AVAILABLE DATA section start

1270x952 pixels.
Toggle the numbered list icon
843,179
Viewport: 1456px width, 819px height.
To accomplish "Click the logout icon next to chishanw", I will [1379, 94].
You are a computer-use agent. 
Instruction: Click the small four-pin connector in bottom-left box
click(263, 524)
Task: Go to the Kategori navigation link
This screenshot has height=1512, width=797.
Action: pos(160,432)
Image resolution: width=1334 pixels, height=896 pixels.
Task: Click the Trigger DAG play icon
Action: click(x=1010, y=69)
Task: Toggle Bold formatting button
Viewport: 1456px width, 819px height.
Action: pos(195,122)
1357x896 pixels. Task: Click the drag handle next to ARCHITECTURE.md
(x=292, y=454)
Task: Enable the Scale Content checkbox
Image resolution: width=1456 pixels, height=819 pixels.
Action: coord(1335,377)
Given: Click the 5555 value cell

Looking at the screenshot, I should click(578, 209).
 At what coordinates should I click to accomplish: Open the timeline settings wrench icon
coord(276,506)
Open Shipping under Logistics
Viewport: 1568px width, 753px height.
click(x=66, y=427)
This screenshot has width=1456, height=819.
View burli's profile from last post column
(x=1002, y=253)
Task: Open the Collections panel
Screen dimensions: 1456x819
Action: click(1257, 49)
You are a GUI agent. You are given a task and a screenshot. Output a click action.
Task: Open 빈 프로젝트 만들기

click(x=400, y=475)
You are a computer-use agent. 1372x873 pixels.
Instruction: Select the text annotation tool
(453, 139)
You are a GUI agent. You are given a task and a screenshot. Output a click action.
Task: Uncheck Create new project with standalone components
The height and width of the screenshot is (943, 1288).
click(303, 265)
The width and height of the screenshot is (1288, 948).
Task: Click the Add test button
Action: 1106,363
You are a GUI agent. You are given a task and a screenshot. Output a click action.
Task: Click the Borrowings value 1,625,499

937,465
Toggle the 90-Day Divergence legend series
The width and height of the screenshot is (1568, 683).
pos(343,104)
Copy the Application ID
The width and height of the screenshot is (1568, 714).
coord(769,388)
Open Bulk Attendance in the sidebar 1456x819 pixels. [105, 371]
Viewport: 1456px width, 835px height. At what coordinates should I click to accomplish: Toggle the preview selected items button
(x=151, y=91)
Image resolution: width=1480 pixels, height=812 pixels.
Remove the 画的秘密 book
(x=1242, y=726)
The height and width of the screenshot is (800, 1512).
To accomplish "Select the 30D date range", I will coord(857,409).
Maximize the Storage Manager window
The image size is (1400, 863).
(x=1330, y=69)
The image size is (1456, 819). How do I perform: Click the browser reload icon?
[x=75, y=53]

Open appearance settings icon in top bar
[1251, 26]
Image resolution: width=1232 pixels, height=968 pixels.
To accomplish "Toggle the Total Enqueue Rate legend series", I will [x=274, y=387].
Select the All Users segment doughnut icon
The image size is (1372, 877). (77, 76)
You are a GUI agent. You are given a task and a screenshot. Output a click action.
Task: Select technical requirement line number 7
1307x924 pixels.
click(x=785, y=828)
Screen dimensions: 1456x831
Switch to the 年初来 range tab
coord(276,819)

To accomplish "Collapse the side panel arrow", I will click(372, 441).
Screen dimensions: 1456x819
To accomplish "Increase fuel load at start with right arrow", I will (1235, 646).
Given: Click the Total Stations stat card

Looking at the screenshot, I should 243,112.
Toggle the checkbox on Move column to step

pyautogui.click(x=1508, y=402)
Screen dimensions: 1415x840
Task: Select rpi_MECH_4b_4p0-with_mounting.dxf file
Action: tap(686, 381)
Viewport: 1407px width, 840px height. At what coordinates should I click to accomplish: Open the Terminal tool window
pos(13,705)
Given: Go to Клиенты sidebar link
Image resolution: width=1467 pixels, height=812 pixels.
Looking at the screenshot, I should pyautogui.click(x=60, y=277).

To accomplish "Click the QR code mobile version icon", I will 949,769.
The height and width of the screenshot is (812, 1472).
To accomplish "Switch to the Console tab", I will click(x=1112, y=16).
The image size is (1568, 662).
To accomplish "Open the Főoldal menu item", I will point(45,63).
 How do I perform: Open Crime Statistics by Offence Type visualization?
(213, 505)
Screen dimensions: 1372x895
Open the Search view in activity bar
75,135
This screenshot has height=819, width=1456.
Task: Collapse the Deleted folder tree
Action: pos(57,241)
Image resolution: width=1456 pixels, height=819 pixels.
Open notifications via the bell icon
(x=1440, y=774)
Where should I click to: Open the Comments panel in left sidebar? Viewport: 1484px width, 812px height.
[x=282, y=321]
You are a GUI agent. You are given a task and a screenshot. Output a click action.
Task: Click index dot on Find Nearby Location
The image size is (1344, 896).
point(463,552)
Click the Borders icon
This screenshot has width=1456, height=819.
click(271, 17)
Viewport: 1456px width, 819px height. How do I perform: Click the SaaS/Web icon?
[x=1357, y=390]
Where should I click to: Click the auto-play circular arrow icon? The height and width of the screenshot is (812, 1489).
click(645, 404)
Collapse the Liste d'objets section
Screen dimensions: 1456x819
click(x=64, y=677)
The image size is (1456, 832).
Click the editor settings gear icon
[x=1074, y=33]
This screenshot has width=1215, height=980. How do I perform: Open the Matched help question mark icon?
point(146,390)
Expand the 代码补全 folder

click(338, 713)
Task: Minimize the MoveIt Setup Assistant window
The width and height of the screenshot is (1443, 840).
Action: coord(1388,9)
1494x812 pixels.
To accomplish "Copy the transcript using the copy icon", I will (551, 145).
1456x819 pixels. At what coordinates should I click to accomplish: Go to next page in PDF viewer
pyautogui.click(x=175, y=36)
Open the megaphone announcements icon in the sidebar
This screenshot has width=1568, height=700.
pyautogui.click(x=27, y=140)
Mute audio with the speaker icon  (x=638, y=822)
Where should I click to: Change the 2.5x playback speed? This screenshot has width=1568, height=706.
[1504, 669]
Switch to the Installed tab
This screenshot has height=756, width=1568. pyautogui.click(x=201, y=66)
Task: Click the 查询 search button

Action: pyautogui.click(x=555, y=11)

AVAILABLE DATA section end

Every line of the listing is to be returned exactly as written.

1270x952 pixels.
Toggle the numbered list icon
843,179
Viewport: 1456px width, 819px height.
To accomplish "Click the logout icon next to chishanw", I will [1379, 94].
You are a computer-use agent. 
Instruction: Click the small four-pin connector in bottom-left box
click(263, 524)
Task: Go to the Kategori navigation link
This screenshot has height=1512, width=797.
Action: pos(160,432)
Image resolution: width=1334 pixels, height=896 pixels.
Task: Click the Trigger DAG play icon
Action: click(x=1010, y=69)
Task: Toggle Bold formatting button
Viewport: 1456px width, 819px height.
Action: pos(195,122)
1357x896 pixels. Task: Click the drag handle next to ARCHITECTURE.md
(x=292, y=454)
Task: Enable the Scale Content checkbox
Image resolution: width=1456 pixels, height=819 pixels.
Action: coord(1335,377)
Given: Click the 5555 value cell

Looking at the screenshot, I should click(578, 209).
 At what coordinates should I click to accomplish: Open the timeline settings wrench icon
coord(276,506)
Open Shipping under Logistics
Viewport: 1568px width, 753px height.
click(x=66, y=427)
This screenshot has width=1456, height=819.
View burli's profile from last post column
(x=1002, y=253)
Task: Open the Collections panel
Screen dimensions: 1456x819
Action: click(1257, 49)
You are a GUI agent. You are given a task and a screenshot. Output a click action.
Task: Open 빈 프로젝트 만들기

click(x=400, y=475)
You are a computer-use agent. 1372x873 pixels.
Instruction: Select the text annotation tool
(453, 139)
You are a GUI agent. You are given a task and a screenshot. Output a click action.
Task: Uncheck Create new project with standalone components
The height and width of the screenshot is (943, 1288).
click(303, 265)
The width and height of the screenshot is (1288, 948).
Task: Click the Add test button
Action: 1106,363
You are a GUI agent. You are given a task and a screenshot. Output a click action.
Task: Click the Borrowings value 1,625,499

937,465
Toggle the 90-Day Divergence legend series
The width and height of the screenshot is (1568, 683).
pos(343,104)
Copy the Application ID
The width and height of the screenshot is (1568, 714).
coord(769,388)
Open Bulk Attendance in the sidebar 1456x819 pixels. [105, 371]
Viewport: 1456px width, 835px height. At what coordinates should I click to accomplish: Toggle the preview selected items button
(x=151, y=91)
Image resolution: width=1480 pixels, height=812 pixels.
Remove the 画的秘密 book
(x=1242, y=726)
The height and width of the screenshot is (800, 1512).
To accomplish "Select the 30D date range", I will coord(857,409).
Maximize the Storage Manager window
The image size is (1400, 863).
(x=1330, y=69)
The image size is (1456, 819). How do I perform: Click the browser reload icon?
[x=75, y=53]

Open appearance settings icon in top bar
[1251, 26]
Image resolution: width=1232 pixels, height=968 pixels.
To accomplish "Toggle the Total Enqueue Rate legend series", I will [x=274, y=387].
Select the All Users segment doughnut icon
The image size is (1372, 877). (77, 76)
You are a GUI agent. You are given a task and a screenshot. Output a click action.
Task: Select technical requirement line number 7
1307x924 pixels.
click(x=785, y=828)
Screen dimensions: 1456x831
Switch to the 年初来 range tab
coord(276,819)

To accomplish "Collapse the side panel arrow", I will click(372, 441).
Screen dimensions: 1456x819
To accomplish "Increase fuel load at start with right arrow", I will (1235, 646).
Given: Click the Total Stations stat card

Looking at the screenshot, I should 243,112.
Toggle the checkbox on Move column to step

pyautogui.click(x=1508, y=402)
Screen dimensions: 1415x840
Task: Select rpi_MECH_4b_4p0-with_mounting.dxf file
Action: tap(686, 381)
Viewport: 1407px width, 840px height. At what coordinates should I click to accomplish: Open the Terminal tool window
pos(13,705)
Given: Go to Клиенты sidebar link
Image resolution: width=1467 pixels, height=812 pixels.
Looking at the screenshot, I should pyautogui.click(x=60, y=277).

To accomplish "Click the QR code mobile version icon", I will 949,769.
The height and width of the screenshot is (812, 1472).
To accomplish "Switch to the Console tab", I will click(x=1112, y=16).
The image size is (1568, 662).
To accomplish "Open the Főoldal menu item", I will point(45,63).
 How do I perform: Open Crime Statistics by Offence Type visualization?
(213, 505)
Screen dimensions: 1372x895
Open the Search view in activity bar
75,135
This screenshot has height=819, width=1456.
Task: Collapse the Deleted folder tree
Action: pos(57,241)
Image resolution: width=1456 pixels, height=819 pixels.
Open notifications via the bell icon
(x=1440, y=774)
Where should I click to: Open the Comments panel in left sidebar? Viewport: 1484px width, 812px height.
[x=282, y=321]
You are a GUI agent. You are given a task and a screenshot. Output a click action.
Task: Click index dot on Find Nearby Location
The image size is (1344, 896).
point(463,552)
Click the Borders icon
This screenshot has width=1456, height=819.
click(271, 17)
Viewport: 1456px width, 819px height. How do I perform: Click the SaaS/Web icon?
[x=1357, y=390]
Where should I click to: Click the auto-play circular arrow icon? The height and width of the screenshot is (812, 1489).
click(645, 404)
Collapse the Liste d'objets section
Screen dimensions: 1456x819
click(x=64, y=677)
The image size is (1456, 832).
Click the editor settings gear icon
[x=1074, y=33]
This screenshot has width=1215, height=980. How do I perform: Open the Matched help question mark icon?
point(146,390)
Expand the 代码补全 folder

click(338, 713)
Task: Minimize the MoveIt Setup Assistant window
The width and height of the screenshot is (1443, 840).
Action: coord(1388,9)
1494x812 pixels.
To accomplish "Copy the transcript using the copy icon", I will (551, 145).
1456x819 pixels. At what coordinates should I click to accomplish: Go to next page in PDF viewer
pyautogui.click(x=175, y=36)
Open the megaphone announcements icon in the sidebar
This screenshot has width=1568, height=700.
pyautogui.click(x=27, y=140)
Mute audio with the speaker icon  (x=638, y=822)
Where should I click to: Change the 2.5x playback speed? This screenshot has width=1568, height=706.
[1504, 669]
Switch to the Installed tab
This screenshot has height=756, width=1568. pyautogui.click(x=201, y=66)
Task: Click the 查询 search button

Action: pyautogui.click(x=555, y=11)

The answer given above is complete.